Opfiker Schulpflege mit neuen Gesichtern

Roger Suter

Die Opfiker Schulpflege wurde mit zwei neuen Gesichtern ergänzt. FDP, SVP und Mitte stellen zusammen drei Mitglieder, SP, Gemeindeverein und Grüne deren vier. Auf das Gremium warten schwierige Aufgaben.

Neben dem Parlament und dem Stadtrat hat das Opfiker Stimmvolk Anfang März auch die Schulpflege für die nächsten vier Jahre bestimmt. Für die 7 Sitze hatten sich 8 Kandidierende beworben: Zwei von der SP, zwei von der Mitte sowie je jemand von den Grünen, dem Gemeindeverein, der SVP und der FDP.

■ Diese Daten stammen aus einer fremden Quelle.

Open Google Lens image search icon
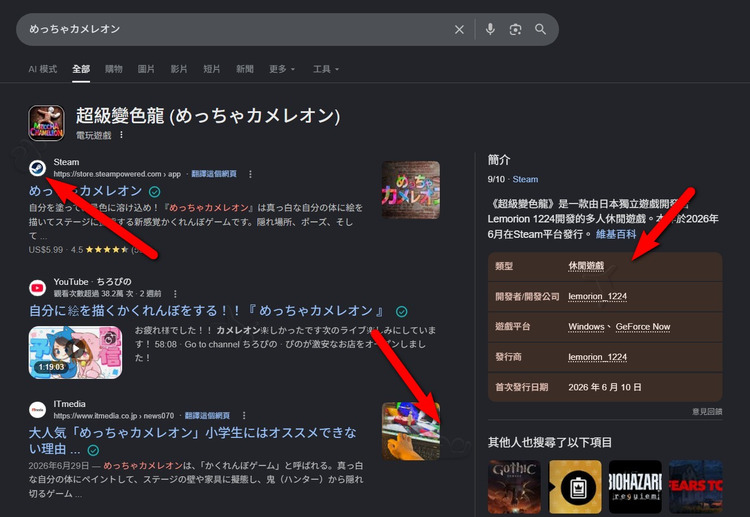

Die meisten Stimmen erzielte der amtierende Schulpräsident Reto Bolliger (Die Mitte) mit 1450. Am zweitmeisten Stimmen erhielt mit 1304 Nadia Jäggi von der FDP, welche neu dazustösst. Platz 3 geht wieder an einen Bisherigen, Veli Balaban vom Gemeindeverein (1193 Stimmen), gefolgt von Silvia Messerschmidt (bisher, 1186). Auf Platz 5 folgt bereits der zweite Neuzugang, Karin Lehmann von der SP (1084 Stimmen). Sie liess die bisherigen Martina Minges (Grüne, 1041 Stimmen) und Shaban Haliti (SP, 911 Stimmen) hinter sich.

Das absolute Mehr von 675 Stimmen ebenfalls erreicht hatte Shpend Fazliu, der zweite Mitte-Kandidat (883 Stimmen); er schied mit dem schlechtesten Resultat aber als überzählig aus. In der parteipolitischen Konstellation ändert sich nichts.

Unbestritten war Reto Bolliger (Mitte) als Schulpräsident. Er erzielte von 2222 gültigen Wahlzetteln 1120 Stimmen; 333 Zettel waren leer, 99 ungültig, 640 enthielten andere Namen.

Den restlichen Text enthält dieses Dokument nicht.